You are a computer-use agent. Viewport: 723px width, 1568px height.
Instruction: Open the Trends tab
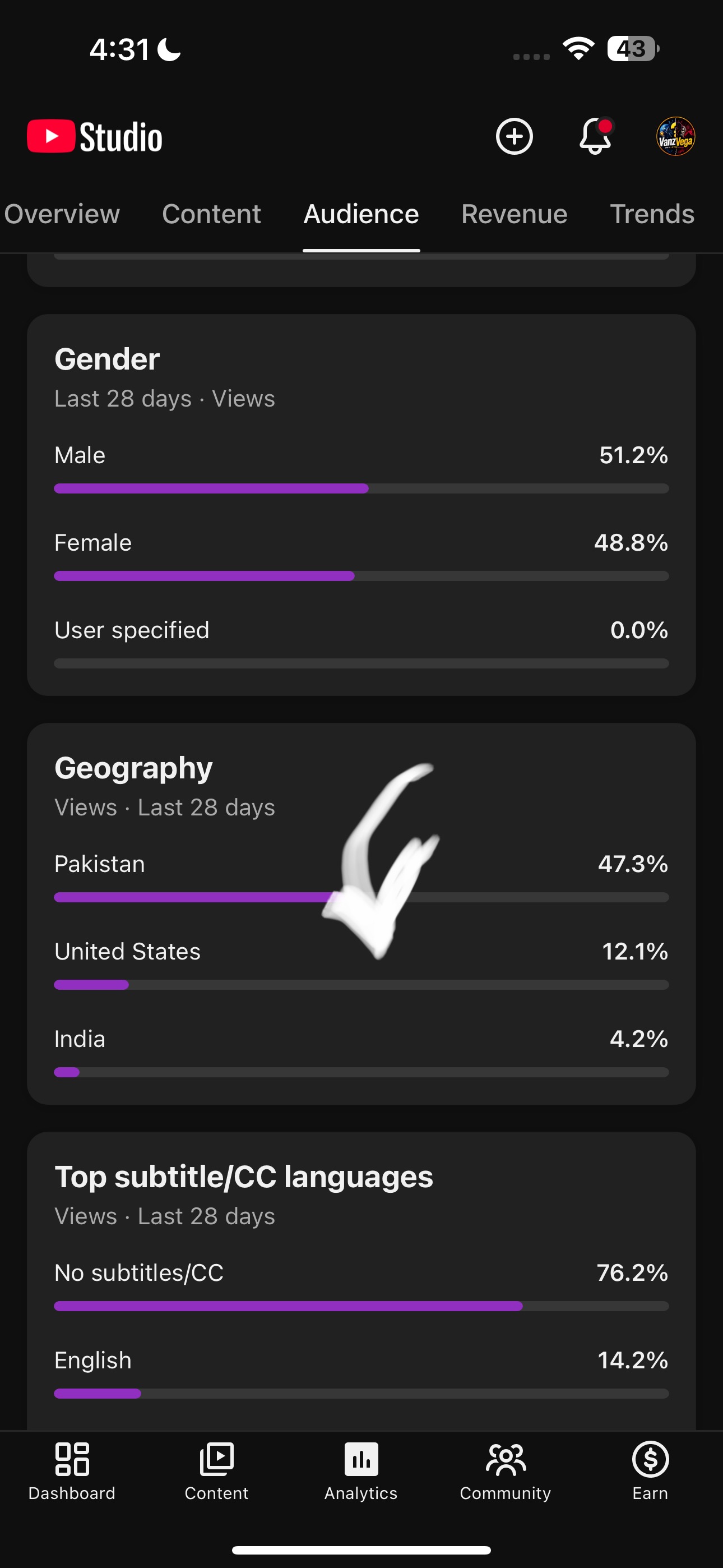click(x=652, y=214)
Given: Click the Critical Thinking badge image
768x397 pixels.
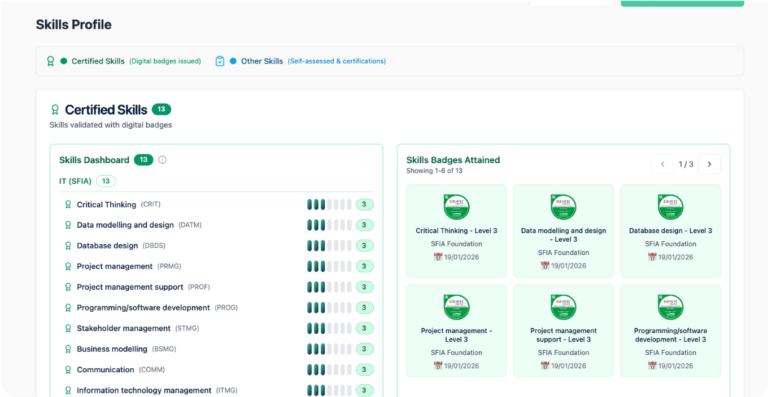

______

- **GIVEN EXERCISE**:
Rewrite the rows above, replacing "badge" with "logo" and keeping everything else the same. Omit the pictures.

- **OUTPUT**:
You are a computer-use agent. Viewport: 723px width, 1568px height.
Instruction: Open the Trends tab
click(x=652, y=214)
Given: Click the Critical Thinking logo image
768x397 pixels.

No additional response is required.